Hugh Jackman está impecable en su interpretación del mítico Jean Valjean tanto en la faz actoral como en la musical. En Anne Hathaway volvemos a descubrir cuántas facetas importantes tiene esta magnífica actriz, su Fantine es de antología. Amanda Seyfried aporta lo que sabe hacer a la perfección al personaje de Cosette, así como Eddie Redmayne como Marius.
Mención aparte merece Samantha Barks como Eponime, un personaje que siempre ha acarreado éxito a sus intérpretes. También aparece Colm Wilkinson, el original Jean Valjean del teatro en Londres, en el personaje del obispo que salva a Valjean para Dios.
Dejo para el final a Russell Crowe quien aporta lo necesario actoralmente al perseguidor de Jean Valjean, el inspector Javert, pero lo musical no es lo suyo. Es una pena porque se sienten sus falencias cuando debe hacerse cargo de las arias del personaje.
Es muy importante hacer notar que todos los actores cantaron en vivo, o sea que no hicieron playback durante la filmación. Mientras actuaban estaban cantando o mientras cantaban estaban actuando, que es lo mismo.
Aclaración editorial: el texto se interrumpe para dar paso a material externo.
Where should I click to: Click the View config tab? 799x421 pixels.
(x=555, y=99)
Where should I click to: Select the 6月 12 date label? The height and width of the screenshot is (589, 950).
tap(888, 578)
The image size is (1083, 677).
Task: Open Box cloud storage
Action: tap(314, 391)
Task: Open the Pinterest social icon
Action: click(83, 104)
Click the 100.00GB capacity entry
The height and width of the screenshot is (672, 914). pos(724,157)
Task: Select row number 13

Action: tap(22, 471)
Por lo demás, es una excepcional producción, que logra una vez más recuperar la novela del inmortal Victor Hugo para los espectadores y aunque más no sea de paso, remorder las conciencias, al fin y al cabo, hoy Francia va por el mismo camino que hace 150 años.
Un día más
El desafío de cantar en vivo
De cualquier manera que se lo vea es un espectáculo excepcional y excelentemente bien hecho.
Diez puntos sobre diez para esta hermosa película.